SUPPLIED DATA:
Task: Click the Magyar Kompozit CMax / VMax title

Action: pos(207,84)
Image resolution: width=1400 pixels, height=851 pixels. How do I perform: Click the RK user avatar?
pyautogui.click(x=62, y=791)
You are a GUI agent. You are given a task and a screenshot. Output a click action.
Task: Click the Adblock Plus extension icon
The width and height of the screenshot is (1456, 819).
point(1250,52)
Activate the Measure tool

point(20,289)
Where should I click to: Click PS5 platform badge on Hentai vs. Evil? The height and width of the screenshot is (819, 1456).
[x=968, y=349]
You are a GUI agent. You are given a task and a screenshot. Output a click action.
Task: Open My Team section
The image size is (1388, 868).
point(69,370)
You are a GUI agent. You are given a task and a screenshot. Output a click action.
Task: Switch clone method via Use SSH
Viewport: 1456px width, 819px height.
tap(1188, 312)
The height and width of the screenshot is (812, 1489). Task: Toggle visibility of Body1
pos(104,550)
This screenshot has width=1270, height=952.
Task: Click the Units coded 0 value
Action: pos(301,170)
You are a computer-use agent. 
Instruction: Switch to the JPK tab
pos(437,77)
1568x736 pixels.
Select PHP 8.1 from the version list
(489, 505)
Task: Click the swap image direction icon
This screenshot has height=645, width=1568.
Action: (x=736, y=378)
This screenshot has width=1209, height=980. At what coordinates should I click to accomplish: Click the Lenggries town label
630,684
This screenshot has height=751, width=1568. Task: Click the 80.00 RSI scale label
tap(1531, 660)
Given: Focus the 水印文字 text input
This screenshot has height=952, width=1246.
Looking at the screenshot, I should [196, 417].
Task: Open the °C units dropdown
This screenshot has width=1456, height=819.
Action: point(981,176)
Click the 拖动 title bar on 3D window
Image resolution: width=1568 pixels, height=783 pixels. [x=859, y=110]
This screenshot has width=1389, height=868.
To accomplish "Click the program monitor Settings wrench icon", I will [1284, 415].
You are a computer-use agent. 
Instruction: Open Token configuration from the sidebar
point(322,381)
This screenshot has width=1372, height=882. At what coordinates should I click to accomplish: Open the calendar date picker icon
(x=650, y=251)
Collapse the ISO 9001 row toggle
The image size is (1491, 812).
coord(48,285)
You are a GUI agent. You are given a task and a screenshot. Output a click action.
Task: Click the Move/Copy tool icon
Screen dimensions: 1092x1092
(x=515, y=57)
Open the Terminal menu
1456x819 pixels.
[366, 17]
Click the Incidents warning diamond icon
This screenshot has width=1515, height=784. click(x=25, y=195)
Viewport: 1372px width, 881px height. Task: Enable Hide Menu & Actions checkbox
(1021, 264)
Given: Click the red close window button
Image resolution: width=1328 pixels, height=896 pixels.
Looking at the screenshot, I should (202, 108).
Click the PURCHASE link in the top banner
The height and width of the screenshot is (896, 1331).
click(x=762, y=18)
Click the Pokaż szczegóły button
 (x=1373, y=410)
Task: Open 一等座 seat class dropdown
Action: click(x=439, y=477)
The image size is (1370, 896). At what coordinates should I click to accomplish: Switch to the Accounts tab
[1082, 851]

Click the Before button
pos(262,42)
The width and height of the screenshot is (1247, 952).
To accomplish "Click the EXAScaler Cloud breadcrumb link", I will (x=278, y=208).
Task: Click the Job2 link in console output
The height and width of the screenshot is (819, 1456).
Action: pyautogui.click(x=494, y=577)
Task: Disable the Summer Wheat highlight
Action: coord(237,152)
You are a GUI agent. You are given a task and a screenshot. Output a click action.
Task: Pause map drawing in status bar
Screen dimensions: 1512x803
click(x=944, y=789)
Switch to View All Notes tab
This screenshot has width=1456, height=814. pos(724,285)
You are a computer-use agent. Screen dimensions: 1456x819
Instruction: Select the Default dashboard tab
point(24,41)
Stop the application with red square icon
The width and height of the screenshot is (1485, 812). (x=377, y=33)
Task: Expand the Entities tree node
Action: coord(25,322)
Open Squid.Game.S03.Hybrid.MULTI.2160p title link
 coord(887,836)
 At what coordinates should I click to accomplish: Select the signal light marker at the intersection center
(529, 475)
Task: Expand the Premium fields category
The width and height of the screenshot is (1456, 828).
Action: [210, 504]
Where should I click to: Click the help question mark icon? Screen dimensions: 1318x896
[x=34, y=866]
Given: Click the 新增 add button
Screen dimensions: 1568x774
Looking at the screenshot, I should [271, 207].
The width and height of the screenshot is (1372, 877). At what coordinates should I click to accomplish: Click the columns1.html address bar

WORK ORDER:
Line by line, retype the records with no changes.

THE COMPLETED TASK:
Task: Click the Magyar Kompozit CMax / VMax title

Action: pos(207,84)
Image resolution: width=1400 pixels, height=851 pixels. How do I perform: Click the RK user avatar?
pyautogui.click(x=62, y=791)
You are a GUI agent. You are given a task and a screenshot. Output a click action.
Task: Click the Adblock Plus extension icon
The width and height of the screenshot is (1456, 819).
point(1250,52)
Activate the Measure tool

point(20,289)
Where should I click to: Click PS5 platform badge on Hentai vs. Evil? The height and width of the screenshot is (819, 1456).
[x=968, y=349]
You are a GUI agent. You are given a task and a screenshot. Output a click action.
Task: Open My Team section
The image size is (1388, 868).
point(69,370)
You are a GUI agent. You are given a task and a screenshot. Output a click action.
Task: Switch clone method via Use SSH
Viewport: 1456px width, 819px height.
tap(1188, 312)
The height and width of the screenshot is (812, 1489). Task: Toggle visibility of Body1
pos(104,550)
This screenshot has width=1270, height=952.
Task: Click the Units coded 0 value
Action: pos(301,170)
You are a computer-use agent. 
Instruction: Switch to the JPK tab
pos(437,77)
1568x736 pixels.
Select PHP 8.1 from the version list
(489, 505)
Task: Click the swap image direction icon
This screenshot has height=645, width=1568.
Action: (x=736, y=378)
This screenshot has width=1209, height=980. At what coordinates should I click to accomplish: Click the Lenggries town label
630,684
This screenshot has height=751, width=1568. Task: Click the 80.00 RSI scale label
tap(1531, 660)
Given: Focus the 水印文字 text input
This screenshot has height=952, width=1246.
Looking at the screenshot, I should [196, 417].
Task: Open the °C units dropdown
This screenshot has width=1456, height=819.
Action: point(981,176)
Click the 拖动 title bar on 3D window
Image resolution: width=1568 pixels, height=783 pixels. [x=859, y=110]
This screenshot has width=1389, height=868.
To accomplish "Click the program monitor Settings wrench icon", I will [1284, 415].
You are a computer-use agent. 
Instruction: Open Token configuration from the sidebar
point(322,381)
This screenshot has width=1372, height=882. At what coordinates should I click to accomplish: Open the calendar date picker icon
(x=650, y=251)
Collapse the ISO 9001 row toggle
The image size is (1491, 812).
coord(48,285)
You are a GUI agent. You are given a task and a screenshot. Output a click action.
Task: Click the Move/Copy tool icon
Screen dimensions: 1092x1092
(x=515, y=57)
Open the Terminal menu
1456x819 pixels.
[366, 17]
Click the Incidents warning diamond icon
This screenshot has width=1515, height=784. click(x=25, y=195)
Viewport: 1372px width, 881px height. Task: Enable Hide Menu & Actions checkbox
(1021, 264)
Given: Click the red close window button
Image resolution: width=1328 pixels, height=896 pixels.
Looking at the screenshot, I should (202, 108).
Click the PURCHASE link in the top banner
The height and width of the screenshot is (896, 1331).
click(x=762, y=18)
Click the Pokaż szczegóły button
 (x=1373, y=410)
Task: Open 一等座 seat class dropdown
Action: click(x=439, y=477)
The image size is (1370, 896). At what coordinates should I click to accomplish: Switch to the Accounts tab
[1082, 851]

Click the Before button
pos(262,42)
The width and height of the screenshot is (1247, 952).
To accomplish "Click the EXAScaler Cloud breadcrumb link", I will (x=278, y=208).
Task: Click the Job2 link in console output
The height and width of the screenshot is (819, 1456).
Action: pyautogui.click(x=494, y=577)
Task: Disable the Summer Wheat highlight
Action: coord(237,152)
You are a GUI agent. You are given a task and a screenshot. Output a click action.
Task: Pause map drawing in status bar
Screen dimensions: 1512x803
click(x=944, y=789)
Switch to View All Notes tab
This screenshot has width=1456, height=814. pos(724,285)
You are a computer-use agent. Screen dimensions: 1456x819
Instruction: Select the Default dashboard tab
point(24,41)
Stop the application with red square icon
The width and height of the screenshot is (1485, 812). (x=377, y=33)
Task: Expand the Entities tree node
Action: coord(25,322)
Open Squid.Game.S03.Hybrid.MULTI.2160p title link
 coord(887,836)
 At what coordinates should I click to accomplish: Select the signal light marker at the intersection center
(529, 475)
Task: Expand the Premium fields category
The width and height of the screenshot is (1456, 828).
Action: [210, 504]
Where should I click to: Click the help question mark icon? Screen dimensions: 1318x896
[x=34, y=866]
Given: Click the 新增 add button
Screen dimensions: 1568x774
Looking at the screenshot, I should [271, 207].
The width and height of the screenshot is (1372, 877). At what coordinates should I click to accomplish: Click the columns1.html address bar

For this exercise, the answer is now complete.